SHORT EXERCISE
Output the data lines from the one containing "Locate an element on the screen. The" through the one containing "File is located at coordinates (14, 11).", both lines included, reproducing them unchanged.

--------------------

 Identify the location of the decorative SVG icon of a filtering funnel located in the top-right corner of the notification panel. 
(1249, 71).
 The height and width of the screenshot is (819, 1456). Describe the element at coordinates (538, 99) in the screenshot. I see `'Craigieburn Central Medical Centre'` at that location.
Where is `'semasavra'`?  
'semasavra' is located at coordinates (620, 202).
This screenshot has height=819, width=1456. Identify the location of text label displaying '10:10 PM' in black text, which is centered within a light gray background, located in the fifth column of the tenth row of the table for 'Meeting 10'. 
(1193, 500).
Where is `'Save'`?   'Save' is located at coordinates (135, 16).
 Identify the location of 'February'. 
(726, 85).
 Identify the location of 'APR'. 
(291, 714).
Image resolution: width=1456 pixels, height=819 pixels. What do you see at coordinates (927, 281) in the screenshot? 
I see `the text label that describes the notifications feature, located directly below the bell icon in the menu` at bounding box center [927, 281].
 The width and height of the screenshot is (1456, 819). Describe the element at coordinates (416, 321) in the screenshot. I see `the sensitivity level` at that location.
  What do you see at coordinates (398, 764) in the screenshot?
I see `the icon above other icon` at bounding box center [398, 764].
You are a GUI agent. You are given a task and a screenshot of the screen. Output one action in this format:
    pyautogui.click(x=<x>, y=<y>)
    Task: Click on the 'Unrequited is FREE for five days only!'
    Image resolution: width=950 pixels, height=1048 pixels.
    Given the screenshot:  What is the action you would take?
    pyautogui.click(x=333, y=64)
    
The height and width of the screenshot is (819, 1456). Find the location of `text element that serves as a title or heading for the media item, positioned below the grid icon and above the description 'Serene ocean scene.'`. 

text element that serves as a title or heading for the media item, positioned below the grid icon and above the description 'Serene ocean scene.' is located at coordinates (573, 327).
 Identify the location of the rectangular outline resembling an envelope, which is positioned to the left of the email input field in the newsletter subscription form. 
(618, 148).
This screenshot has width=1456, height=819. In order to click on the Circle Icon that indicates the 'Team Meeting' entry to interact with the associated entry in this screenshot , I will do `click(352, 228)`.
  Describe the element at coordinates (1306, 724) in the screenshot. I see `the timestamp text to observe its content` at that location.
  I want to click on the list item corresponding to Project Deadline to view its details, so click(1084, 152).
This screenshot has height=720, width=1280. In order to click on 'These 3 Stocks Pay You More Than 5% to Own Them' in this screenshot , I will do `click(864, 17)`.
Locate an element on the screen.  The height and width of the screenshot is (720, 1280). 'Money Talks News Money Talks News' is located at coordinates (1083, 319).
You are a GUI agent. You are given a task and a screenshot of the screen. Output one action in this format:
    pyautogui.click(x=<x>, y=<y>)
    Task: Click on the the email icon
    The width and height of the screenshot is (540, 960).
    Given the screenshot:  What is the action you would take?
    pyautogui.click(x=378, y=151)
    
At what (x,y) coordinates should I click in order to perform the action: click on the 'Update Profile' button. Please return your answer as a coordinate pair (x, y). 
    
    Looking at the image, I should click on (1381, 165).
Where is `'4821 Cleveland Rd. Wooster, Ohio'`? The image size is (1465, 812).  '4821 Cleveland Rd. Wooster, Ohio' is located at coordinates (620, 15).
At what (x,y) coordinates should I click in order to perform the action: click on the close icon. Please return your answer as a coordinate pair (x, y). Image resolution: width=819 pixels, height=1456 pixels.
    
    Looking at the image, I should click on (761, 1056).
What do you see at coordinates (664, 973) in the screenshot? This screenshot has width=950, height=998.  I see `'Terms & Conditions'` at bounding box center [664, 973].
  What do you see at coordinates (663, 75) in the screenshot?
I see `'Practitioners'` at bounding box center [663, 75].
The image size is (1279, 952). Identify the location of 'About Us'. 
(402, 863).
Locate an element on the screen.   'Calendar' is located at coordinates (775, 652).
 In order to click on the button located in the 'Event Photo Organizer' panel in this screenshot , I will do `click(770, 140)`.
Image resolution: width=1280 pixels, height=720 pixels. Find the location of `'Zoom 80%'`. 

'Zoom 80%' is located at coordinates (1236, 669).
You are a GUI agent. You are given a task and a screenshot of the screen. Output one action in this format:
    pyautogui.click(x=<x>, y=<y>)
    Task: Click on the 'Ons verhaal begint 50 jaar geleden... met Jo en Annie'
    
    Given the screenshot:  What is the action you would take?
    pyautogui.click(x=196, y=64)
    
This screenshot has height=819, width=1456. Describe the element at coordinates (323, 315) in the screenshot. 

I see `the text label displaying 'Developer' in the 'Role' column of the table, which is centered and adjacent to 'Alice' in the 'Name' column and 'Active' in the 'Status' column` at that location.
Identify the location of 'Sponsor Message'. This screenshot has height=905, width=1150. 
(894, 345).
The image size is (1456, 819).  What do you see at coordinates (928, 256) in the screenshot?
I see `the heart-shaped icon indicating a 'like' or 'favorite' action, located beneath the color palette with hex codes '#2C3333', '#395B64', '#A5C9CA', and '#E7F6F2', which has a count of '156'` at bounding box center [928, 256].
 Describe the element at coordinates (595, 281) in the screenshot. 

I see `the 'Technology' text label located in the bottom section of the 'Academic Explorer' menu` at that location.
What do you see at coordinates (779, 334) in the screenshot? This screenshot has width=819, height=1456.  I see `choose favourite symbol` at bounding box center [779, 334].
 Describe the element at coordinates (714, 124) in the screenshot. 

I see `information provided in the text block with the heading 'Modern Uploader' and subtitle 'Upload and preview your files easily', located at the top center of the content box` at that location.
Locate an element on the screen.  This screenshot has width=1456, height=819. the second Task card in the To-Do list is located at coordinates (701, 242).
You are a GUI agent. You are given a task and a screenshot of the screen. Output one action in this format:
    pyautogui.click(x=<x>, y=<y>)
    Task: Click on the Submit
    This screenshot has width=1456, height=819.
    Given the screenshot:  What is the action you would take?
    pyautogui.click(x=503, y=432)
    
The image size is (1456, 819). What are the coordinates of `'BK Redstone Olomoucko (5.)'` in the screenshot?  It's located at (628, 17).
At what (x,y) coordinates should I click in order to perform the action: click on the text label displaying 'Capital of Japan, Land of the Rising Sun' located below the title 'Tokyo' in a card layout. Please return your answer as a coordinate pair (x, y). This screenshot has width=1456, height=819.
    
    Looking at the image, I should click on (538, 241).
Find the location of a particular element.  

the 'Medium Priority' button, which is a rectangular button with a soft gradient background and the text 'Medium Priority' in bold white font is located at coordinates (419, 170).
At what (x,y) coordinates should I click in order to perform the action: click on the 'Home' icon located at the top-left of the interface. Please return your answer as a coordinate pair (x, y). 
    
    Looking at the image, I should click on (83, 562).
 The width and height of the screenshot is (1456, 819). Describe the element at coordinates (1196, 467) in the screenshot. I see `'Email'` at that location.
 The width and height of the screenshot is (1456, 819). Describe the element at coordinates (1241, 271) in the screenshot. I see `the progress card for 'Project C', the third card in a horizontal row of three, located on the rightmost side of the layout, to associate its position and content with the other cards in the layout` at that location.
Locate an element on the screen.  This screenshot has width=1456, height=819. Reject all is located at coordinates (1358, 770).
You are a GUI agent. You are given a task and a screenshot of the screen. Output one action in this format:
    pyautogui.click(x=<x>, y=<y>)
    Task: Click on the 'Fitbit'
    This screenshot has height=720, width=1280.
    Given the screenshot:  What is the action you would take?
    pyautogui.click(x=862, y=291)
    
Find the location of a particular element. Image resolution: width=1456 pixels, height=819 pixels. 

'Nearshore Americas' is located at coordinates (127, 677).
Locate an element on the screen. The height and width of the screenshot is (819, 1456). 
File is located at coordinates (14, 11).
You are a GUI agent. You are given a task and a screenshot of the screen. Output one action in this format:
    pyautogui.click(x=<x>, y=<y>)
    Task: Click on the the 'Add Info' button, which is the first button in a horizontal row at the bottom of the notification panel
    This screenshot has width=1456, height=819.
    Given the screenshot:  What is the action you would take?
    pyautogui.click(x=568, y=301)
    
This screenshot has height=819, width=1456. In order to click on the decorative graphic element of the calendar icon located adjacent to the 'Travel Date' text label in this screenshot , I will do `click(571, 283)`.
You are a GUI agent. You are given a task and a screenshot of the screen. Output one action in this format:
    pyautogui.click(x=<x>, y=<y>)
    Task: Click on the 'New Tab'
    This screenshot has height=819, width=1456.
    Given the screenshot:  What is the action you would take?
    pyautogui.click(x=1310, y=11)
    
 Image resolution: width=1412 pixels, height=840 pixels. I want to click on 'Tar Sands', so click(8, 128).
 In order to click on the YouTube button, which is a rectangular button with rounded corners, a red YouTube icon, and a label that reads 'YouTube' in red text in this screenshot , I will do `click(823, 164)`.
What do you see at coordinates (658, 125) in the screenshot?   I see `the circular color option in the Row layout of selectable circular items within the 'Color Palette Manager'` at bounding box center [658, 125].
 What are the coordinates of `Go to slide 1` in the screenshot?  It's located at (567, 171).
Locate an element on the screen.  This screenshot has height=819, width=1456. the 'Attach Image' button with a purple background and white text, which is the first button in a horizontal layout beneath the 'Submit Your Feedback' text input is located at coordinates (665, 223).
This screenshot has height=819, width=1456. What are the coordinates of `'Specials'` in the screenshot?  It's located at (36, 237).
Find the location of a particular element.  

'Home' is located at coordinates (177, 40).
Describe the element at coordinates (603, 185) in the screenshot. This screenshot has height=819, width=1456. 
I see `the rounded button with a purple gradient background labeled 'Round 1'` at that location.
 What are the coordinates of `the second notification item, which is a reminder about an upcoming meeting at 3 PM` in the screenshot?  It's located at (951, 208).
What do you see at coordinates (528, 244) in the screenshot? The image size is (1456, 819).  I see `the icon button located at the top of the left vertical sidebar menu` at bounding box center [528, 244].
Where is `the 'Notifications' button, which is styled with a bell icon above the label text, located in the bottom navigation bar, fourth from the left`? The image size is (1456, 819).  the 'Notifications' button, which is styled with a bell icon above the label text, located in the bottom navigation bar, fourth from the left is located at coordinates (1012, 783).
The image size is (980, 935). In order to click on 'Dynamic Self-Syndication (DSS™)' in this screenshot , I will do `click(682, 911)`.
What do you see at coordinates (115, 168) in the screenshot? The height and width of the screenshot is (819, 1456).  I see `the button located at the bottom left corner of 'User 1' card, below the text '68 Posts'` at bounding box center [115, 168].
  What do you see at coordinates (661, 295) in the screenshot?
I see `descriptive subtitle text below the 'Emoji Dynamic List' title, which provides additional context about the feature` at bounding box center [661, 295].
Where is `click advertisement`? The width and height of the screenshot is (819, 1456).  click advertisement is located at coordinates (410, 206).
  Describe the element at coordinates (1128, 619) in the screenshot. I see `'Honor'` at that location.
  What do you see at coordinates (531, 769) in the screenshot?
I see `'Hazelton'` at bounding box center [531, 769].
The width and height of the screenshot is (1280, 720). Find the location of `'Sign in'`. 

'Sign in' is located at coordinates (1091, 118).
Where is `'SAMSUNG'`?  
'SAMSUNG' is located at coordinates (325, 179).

--------------------

EXPECTED ANSWER
Locate an element on the screen. The height and width of the screenshot is (819, 1456). 
File is located at coordinates (14, 11).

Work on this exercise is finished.